Carcass parts: Cold carcass weights were 2531.3 g for FG and 1542.7 g for MG (Table 3) and the genotype effect was significant (p<0.001). As shown in Table 3, FG birds showed higher breast, legs, wings, back and neck weights than MGs (p<0.001). In consideration of relative weights of parts to cold carcass weight FGs showed a higher average for breast only whereas MGs had higher values for other parts (p<0.001, Table 3). Lewis et al. (1997) and Fanatico et al. (2005) also reported MG had lower breast and higher wings percentages. Nevertheless in this present research that MG show higher leg yields (p<0.001), same researchers (Lewis et al., 1997; Fanatico et al., 2005) concluded that MG birds show similar relative weights with FG for leg yield. According to Santos et al. (2004), FG broilers had a higher thigh yield than MGs but two genotypes were similar for total leg yield. In another research, Fanatico et al. (2008) reported SGs showed lower breast, higher wing and leg yield than Fgs. Breast meat is the most valuable part of the carcass. As shown in Table 3, MG broilers had lower breast meat yield than FGs (18.7 and 25.6%, respectively, p<0.001). Grashorn (2006) determined the breast meat yield as 18.1 and 26.9% for SG and FG. Fanatico et al. (2005) also reported a similar difference between genotypes (p<0.05).

CONCLUSION

In terms of live weight gain and feed efficiency, MG broilers were clearly disadvantaged compared to FGs. However, the weight gains of genotypes did not dramatically decrease in the last weeks of fattening, suggesting that these genotypes must be compared over a longer fattening period. MGs also had a deficiency for slaughter results and valuable carcass parts yield.

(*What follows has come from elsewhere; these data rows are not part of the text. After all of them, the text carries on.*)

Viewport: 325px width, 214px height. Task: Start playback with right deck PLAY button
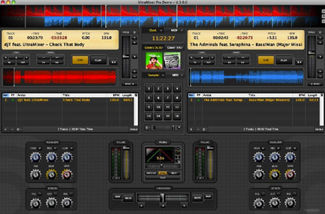click(283, 60)
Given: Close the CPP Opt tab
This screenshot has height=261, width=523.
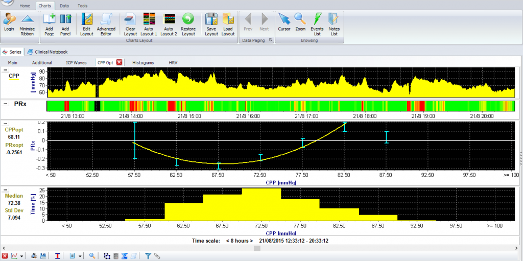Looking at the screenshot, I should point(119,62).
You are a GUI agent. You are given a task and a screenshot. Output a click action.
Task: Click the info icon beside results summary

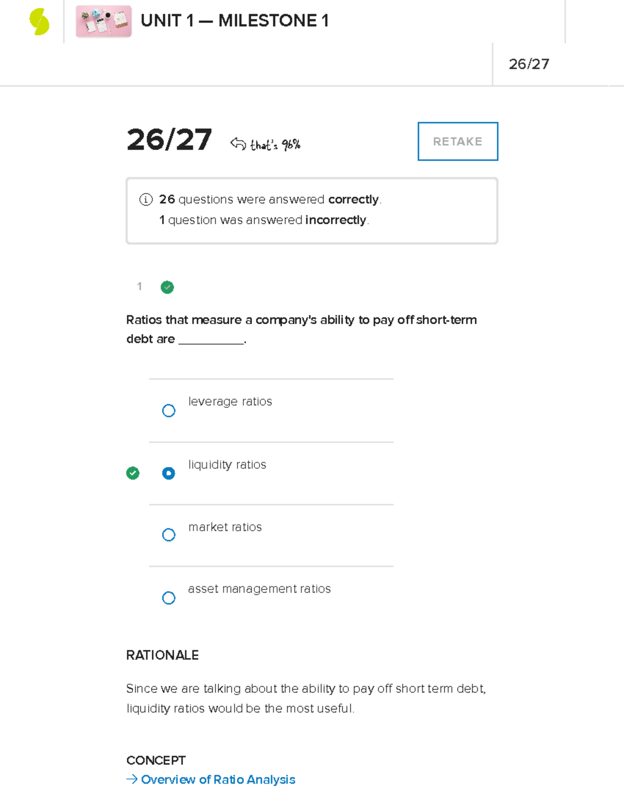pyautogui.click(x=146, y=199)
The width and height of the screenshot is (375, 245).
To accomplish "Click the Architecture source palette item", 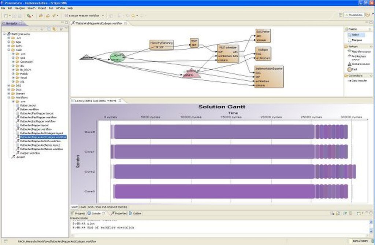I will pos(359,58).
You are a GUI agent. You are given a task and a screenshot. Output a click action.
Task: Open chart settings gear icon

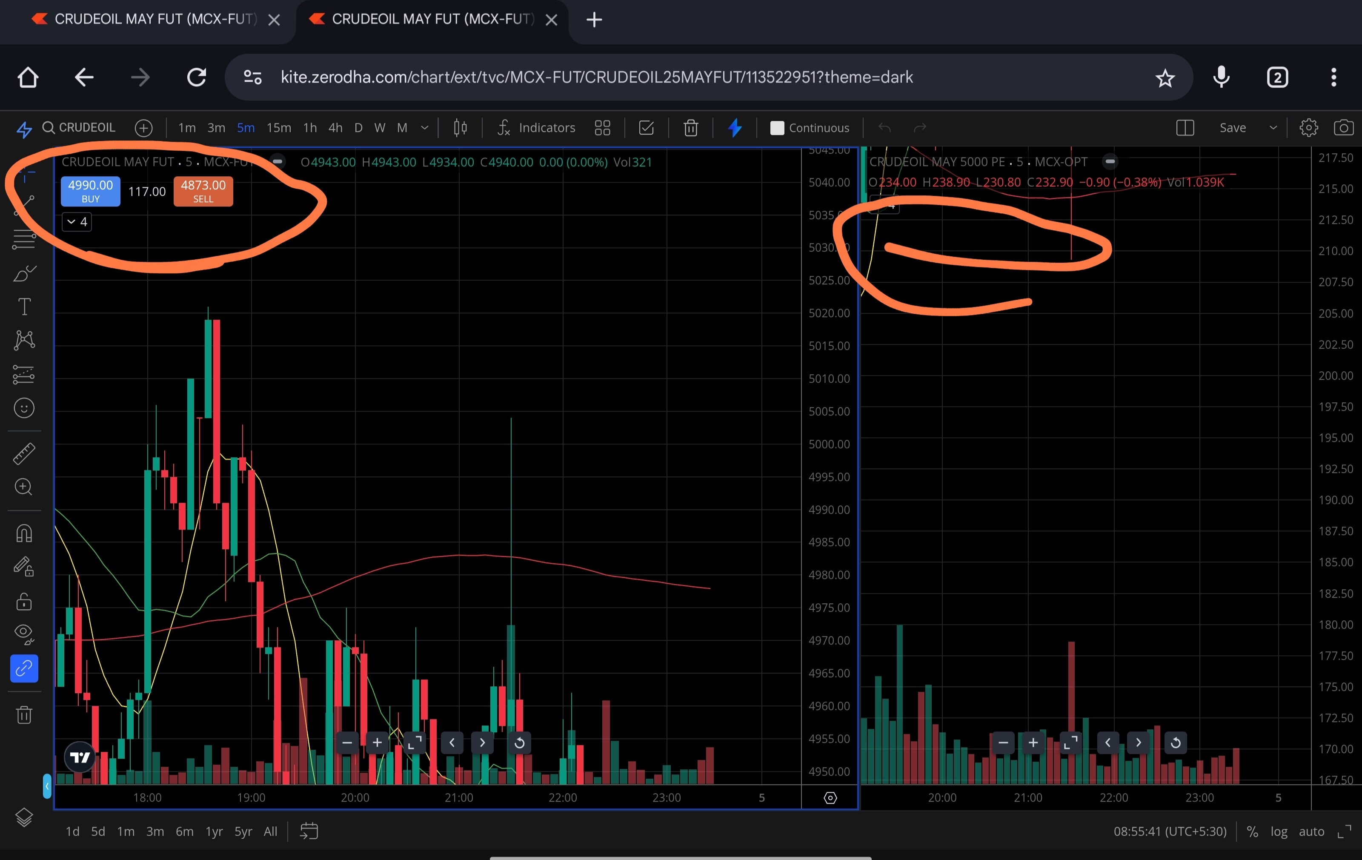click(x=1308, y=128)
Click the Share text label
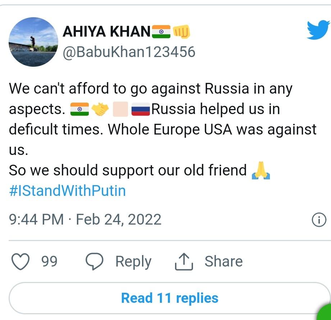The image size is (331, 320). (223, 262)
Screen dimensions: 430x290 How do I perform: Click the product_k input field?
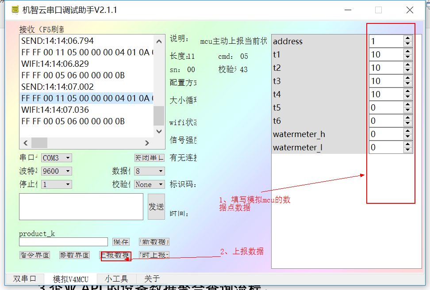pos(63,241)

To decide about the usability of the slower-growing broiler lines, it seems that other dimensions of the subject like the sensory qualities of meat and animal welfare should be included in the comparison. Sensitivity to these issues may vary from country to country.

ACKNOWLEDGEMENTS

This research was funded by The Scientific and Technological Research Council of Turkey (Project no: 105 O 432). Researcher would like to express the sincere appreciation to Ege-Tav (Turkey) company for supplying chicks and Polimed (Turkey) for feed additives and vaccines. We also thank Dr. M.Z. Firat and Dr. P.G.A. Glover for the edition of the manuscript.